== Extracted material ==

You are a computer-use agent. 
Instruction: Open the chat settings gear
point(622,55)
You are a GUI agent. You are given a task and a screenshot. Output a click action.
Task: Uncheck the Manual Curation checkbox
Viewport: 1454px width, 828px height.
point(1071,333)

== Problem description ==
Among the records above, which lines hold the word "agent"? Copy each one.

== Your response ==
You are a computer-use agent. 
You are a GUI agent. You are given a task and a screenshot. Output a click action.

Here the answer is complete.